--- Text for analysis Enclosed Below ---
Production in Times of Corona: Alive & Kicking?

The good news first – animation production is enjoying good health, there are barely any reports on production stops, postponements or cancellations. This is quite different from the situation of its filmic siblings: live action, documentary, daily soap, and series formats are momentarily hard struck and laid low. Those colleagues who can continue to produce are being looked at with some envy by others. In times of social distance, however, they no longer share an office or a studio but are relocated to home offices, where they can carry on working via pipeline access on their computers. Thanks to Zoom, Skype, Team etc. conferences and meetings can be conducted online. So what has changed, apart from it no longer being possible to quickly and unofficially solve questions and problems with one’s colleagues? “Processes take longer”, producers say. Besides, online meetings are perceived as being arduous, and in front of the screen attention spans seem to be shorter as in face-to-face meetings. To deal with this new form of meeting culture is a learning process. It is amazing how much can be done digitally, but we also realise why the personal and human factors are so important in our creative industry. The film industry is a people‘s business.

And here the news that are not so good. Naturally, animation production has difficulties to grapple with, too. “Financing is presently getting harder”, so we hear from the industry. Money is getting scarcer; decision processes are slowing down. Important financing partners such as cinema distributors do not know when their next film release will take place, campaigns are on hold. Not a good time to invest in new projects. Some broadcasters have similar reservations; while currently seeing record ratings, they are struggling with dwindling advertising revenues. Film funding institutions continue to work, but during and after the crisis funds might have to be distributed differently, as a safety net for the film industry. For that matter: in Germany, animation has been somewhat neglected with regard to funding so far. Proportionally, less funding goes to the development and production of animated films, although they are a German export success. It is doubtful if more money will be available for them after the crisis. Also, even before COVID-19 has the film industry been part of a global, digital paradigm shift and in the beginnings of a phase of consolidation. Now, the virus serves to accelerate matters further. What will our sales markets look like after the crisis has been overcome? Will the reception of films change? Will audiences return to the cinemas; will the increased, record-breaking film consumption on streaming platforms persist? Word about the – at first glance – apparent well-being of the animation industry gets around, so that the WGA – Writers Guild of America has recently advised its members to switch to animation, as colleagues there were not as badly affected by the crisis. Apart from a lack of collegiality, this call also indicates a high level of ignorance while being reminiscent of modern-day robber barons. The hubris of believing that any screenwriter could, per se, write good animation plots is appallingly arrogant. With feverish panic, people turn to where no shutdown is apparent. One wonders how long the WGA assumes productions are stopped for if they give their members such strange advice. “Take animation scripts instead of chlorine bleach against corona and in a few years, you’ll be healed”?

The right approach would be to cope with the crisis together and resolve past antagonisms. Perhaps the moment has come to explore new business segments and possibilities of closer cooperation between live action and animation. Because in the end, we are all united in our love for good stories and the medium of film.
--- End of Enclosed Text for analysis ---
--- Entries provided Enclosed Below ---
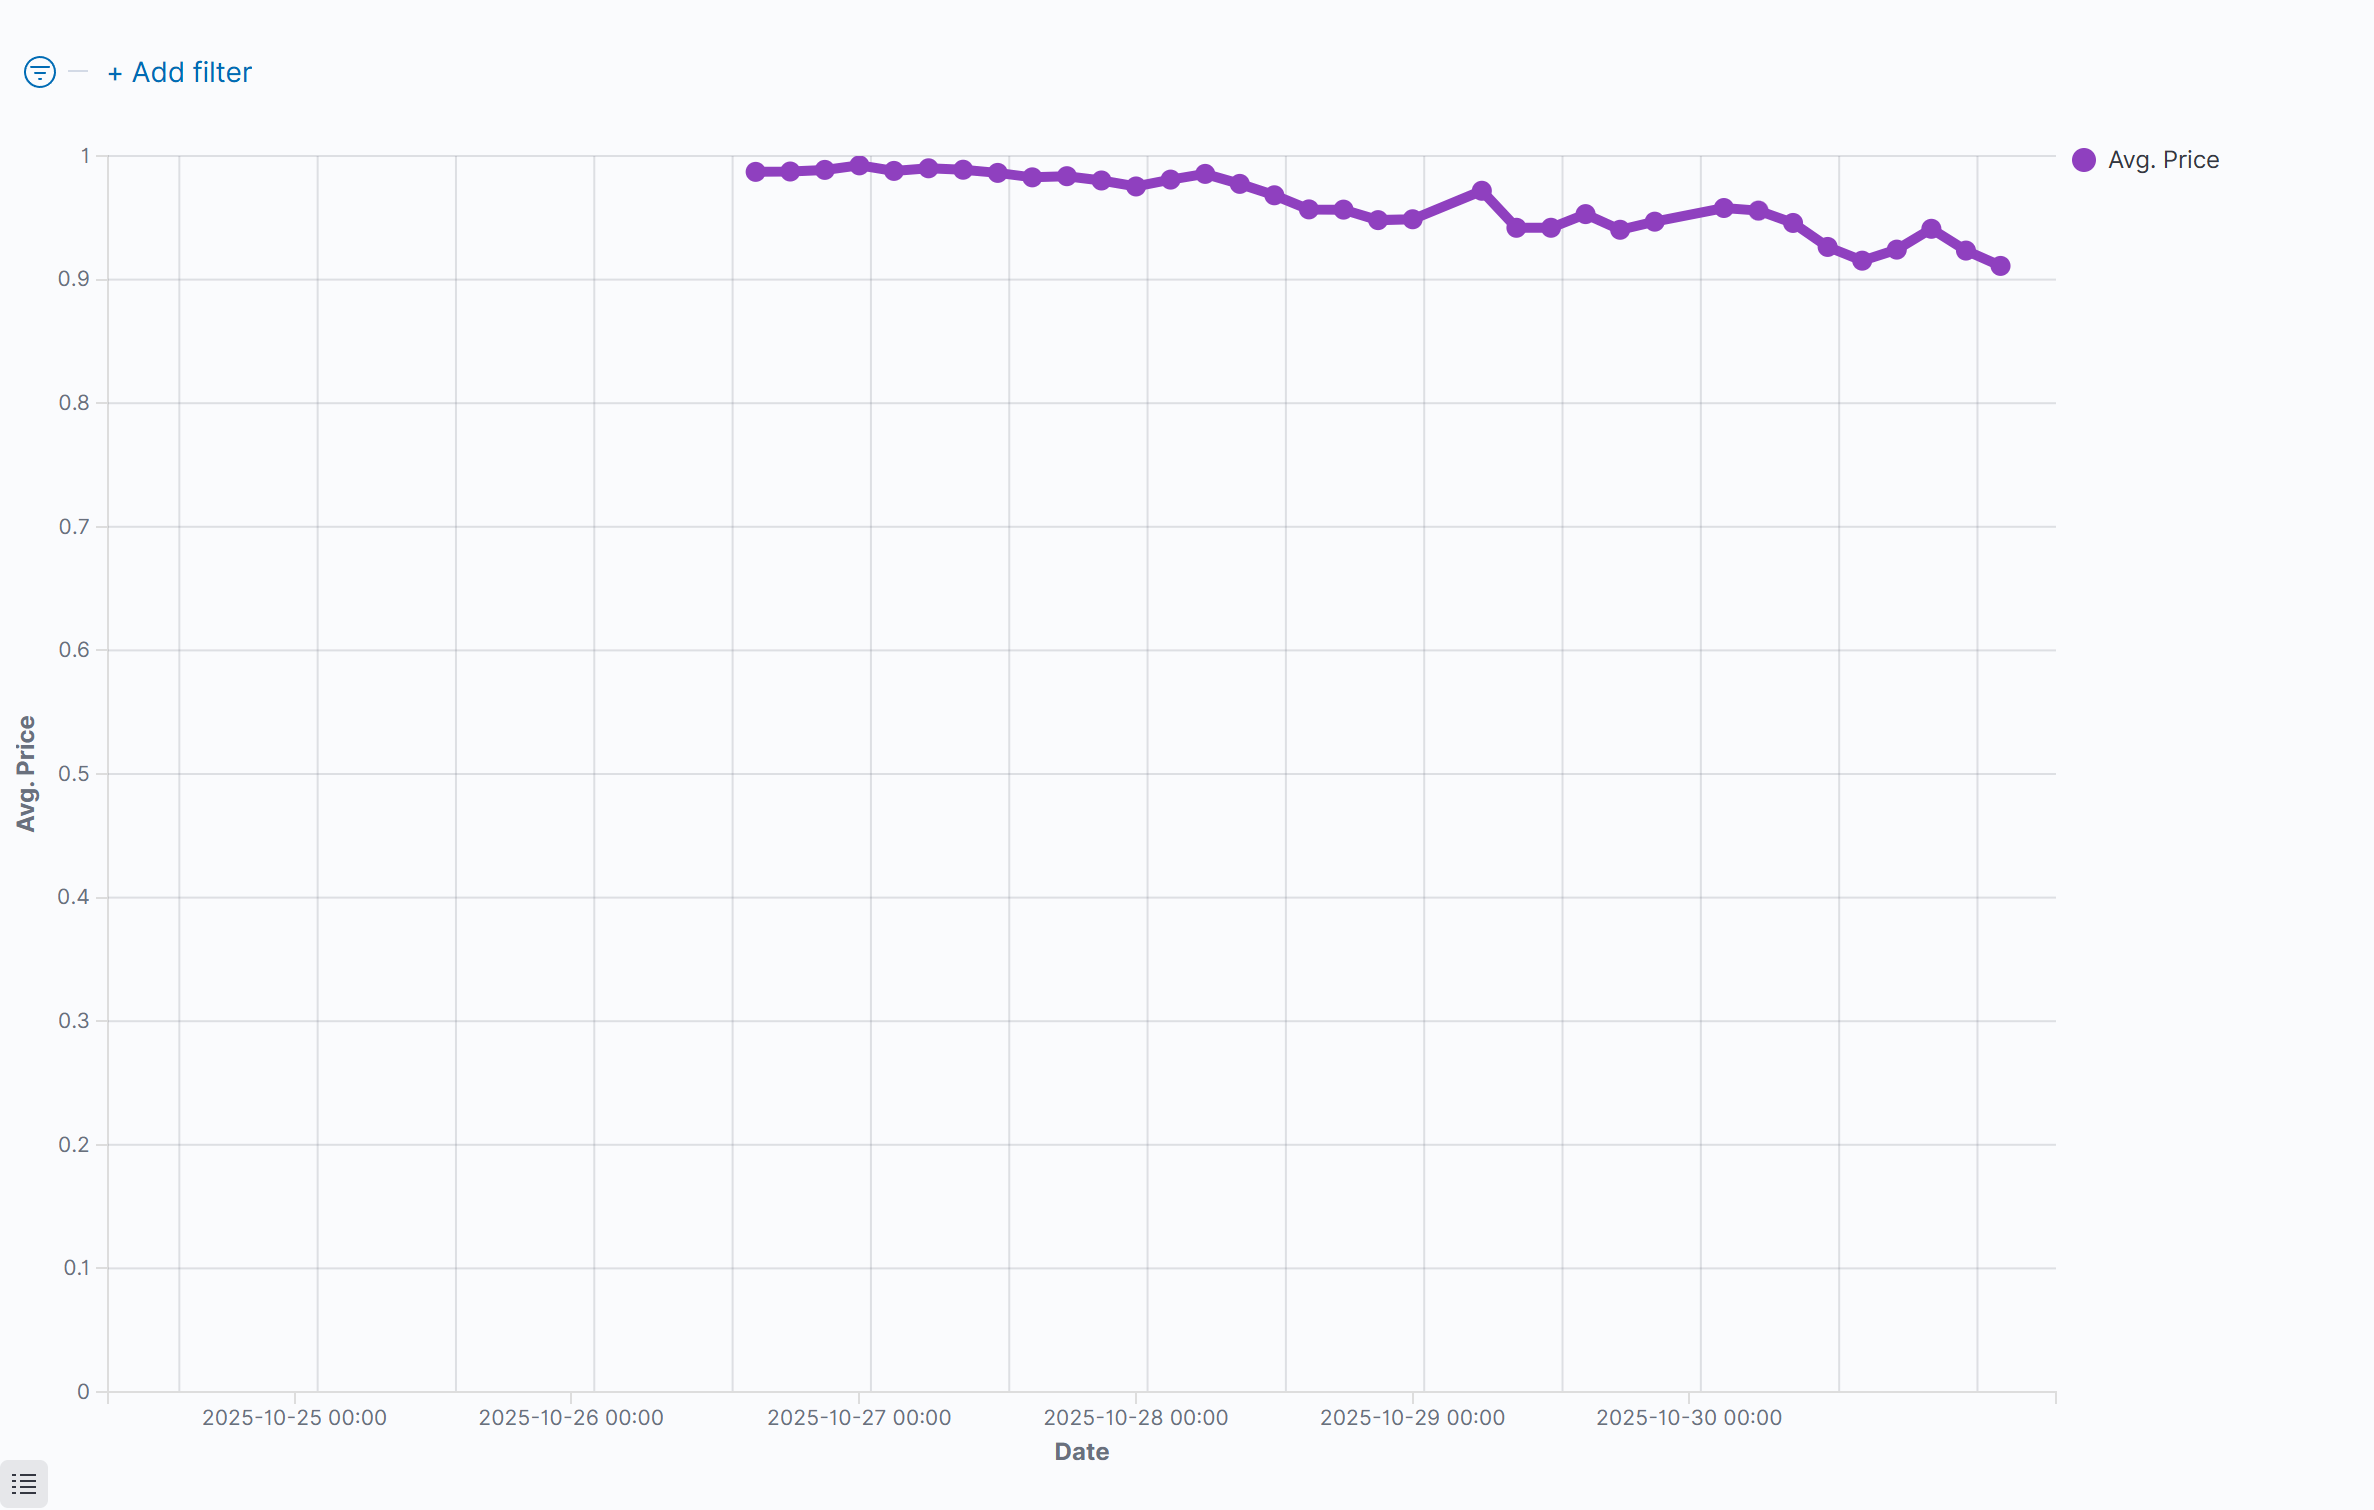This screenshot has height=1510, width=2374.
Task: Open the filter options menu icon
Action: (40, 72)
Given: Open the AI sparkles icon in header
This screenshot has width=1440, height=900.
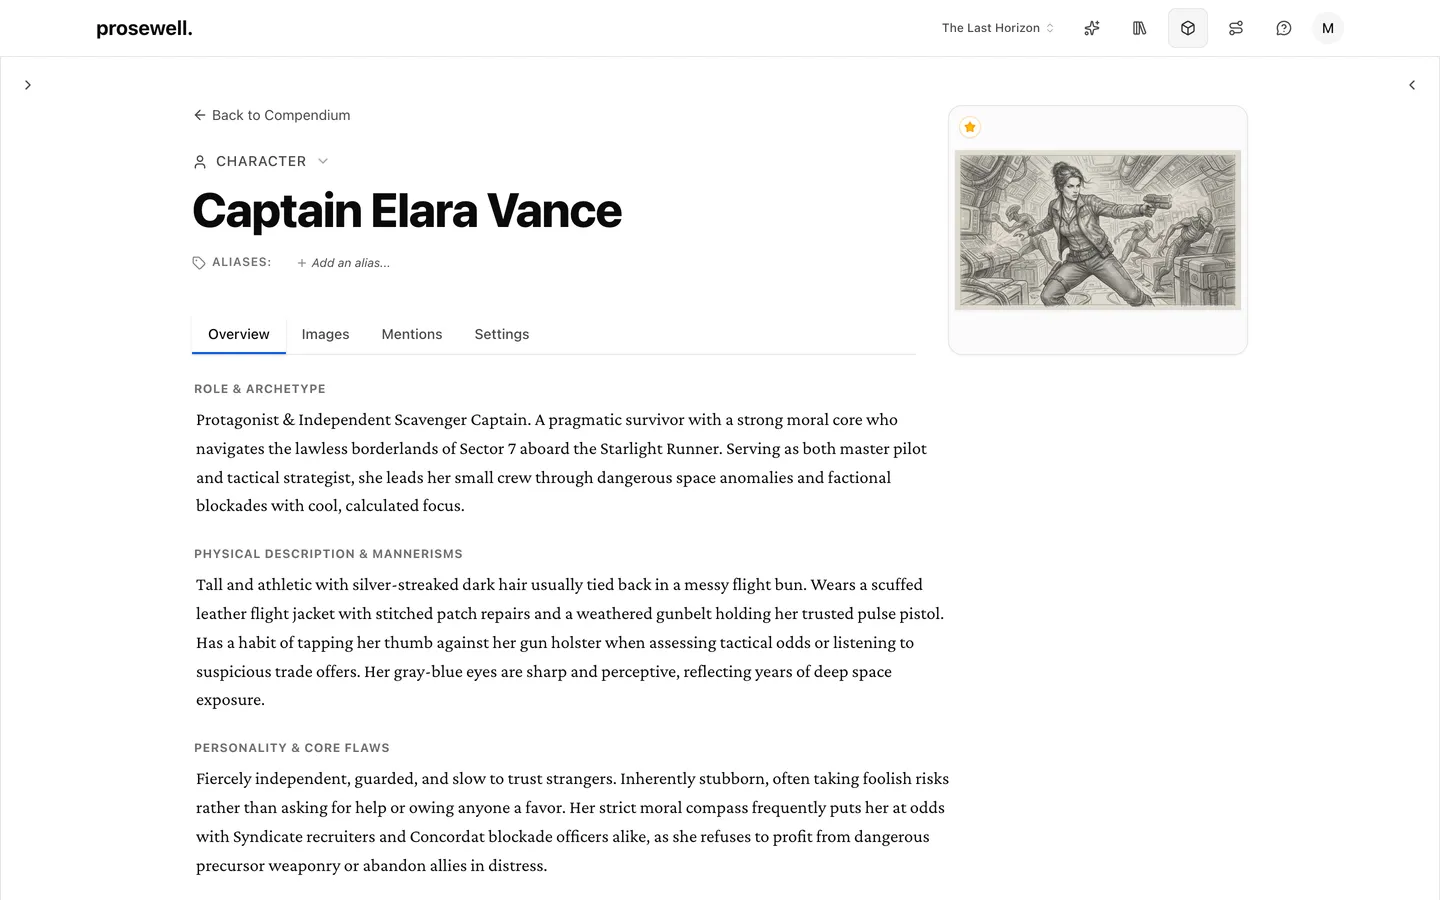Looking at the screenshot, I should point(1092,28).
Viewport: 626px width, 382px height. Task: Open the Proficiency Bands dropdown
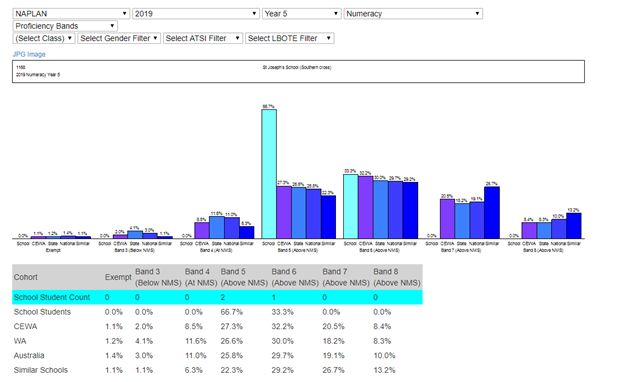[65, 26]
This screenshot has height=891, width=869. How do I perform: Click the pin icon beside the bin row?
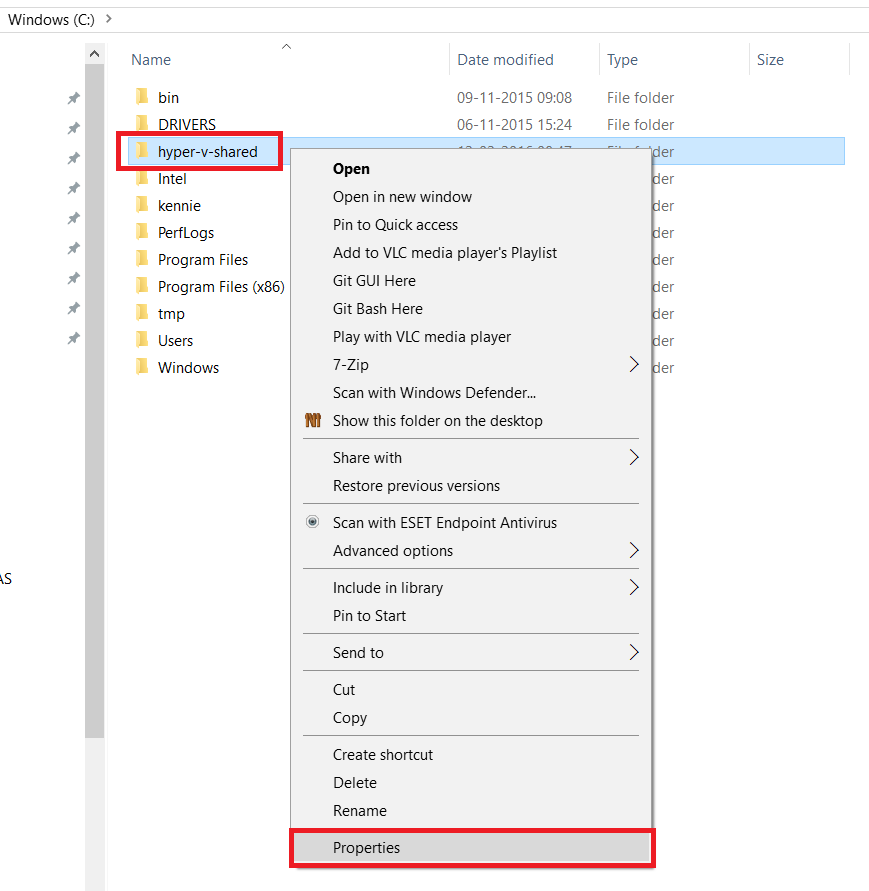pos(73,98)
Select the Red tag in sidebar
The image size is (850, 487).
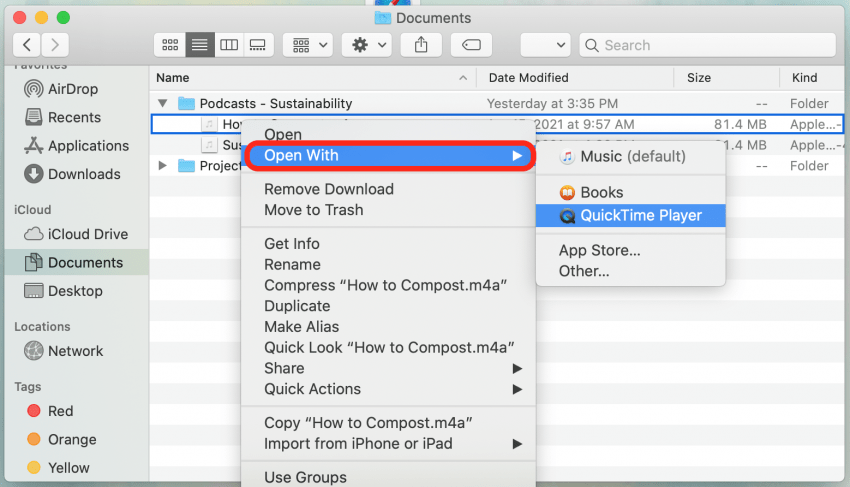click(60, 411)
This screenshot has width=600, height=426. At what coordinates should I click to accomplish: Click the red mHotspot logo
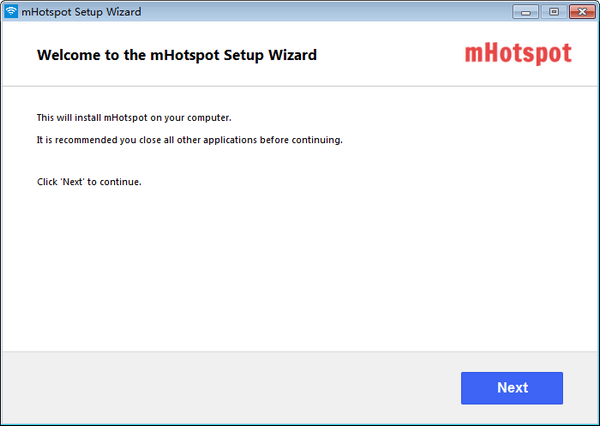(x=518, y=54)
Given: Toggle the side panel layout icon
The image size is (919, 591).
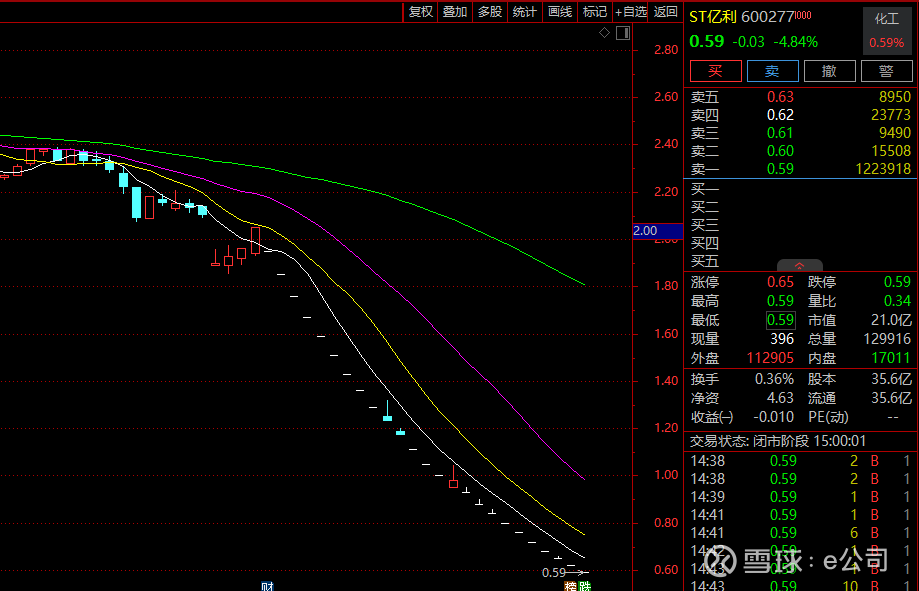Looking at the screenshot, I should (x=622, y=33).
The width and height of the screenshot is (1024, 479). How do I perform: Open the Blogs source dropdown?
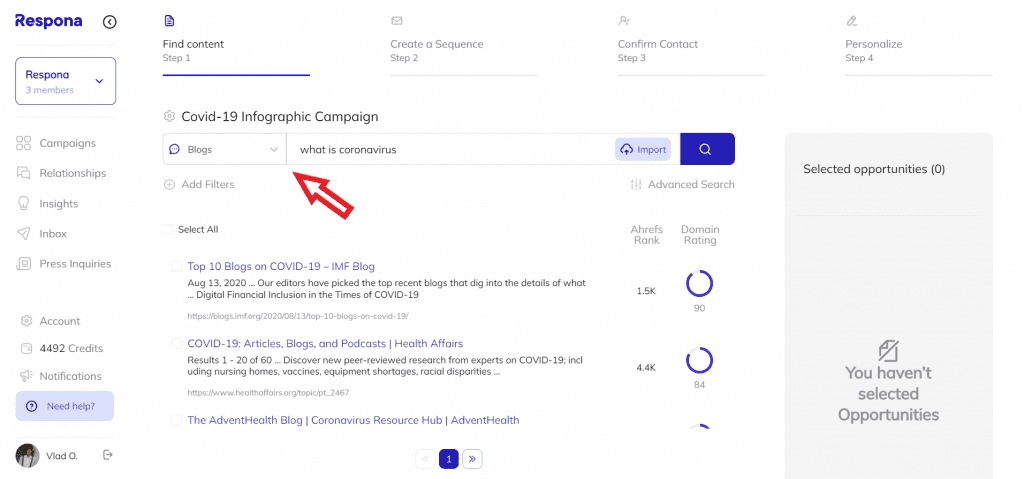(x=225, y=149)
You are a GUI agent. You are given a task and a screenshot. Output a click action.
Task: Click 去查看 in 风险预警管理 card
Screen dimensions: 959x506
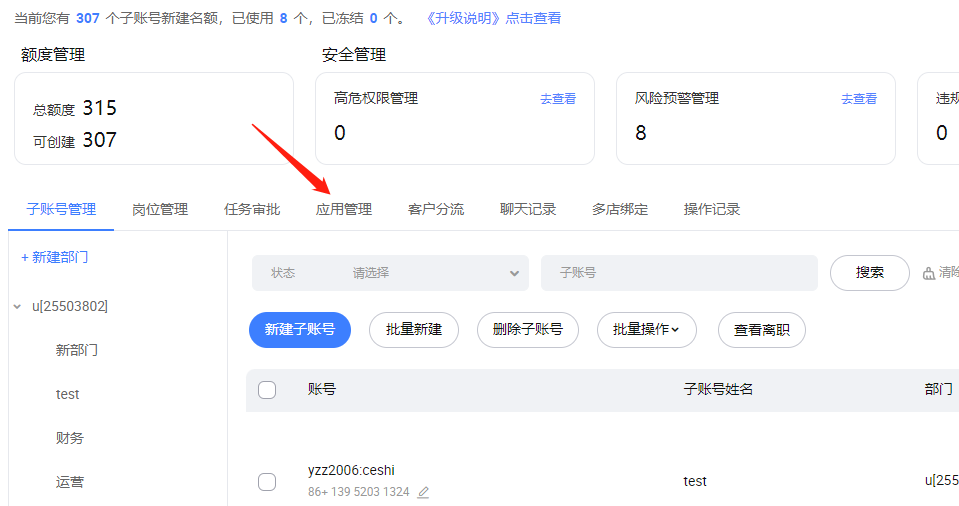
--- End of Enclosed Entries provided ---
→ **To do**
A. Answer these questions from the article on animation production in times of corona:
(i) According to producers, what has happened to processes?
(ii) Which organization advised its members to switch to animation?
(iii) What does the article call the right approach to the crisis?
B. List the film formats that the article on animation production in times of corona describes as momentarily hard struck and laid low.
Nothing here uses the records.

→ **Exercise results**
A.
(i) Processes take longer.
(ii) The WGA (Writers Guild of America).
(iii) To cope with the crisis together and resolve past antagonisms.

B.
- Live action
- Documentary
- Daily soap
- Series formats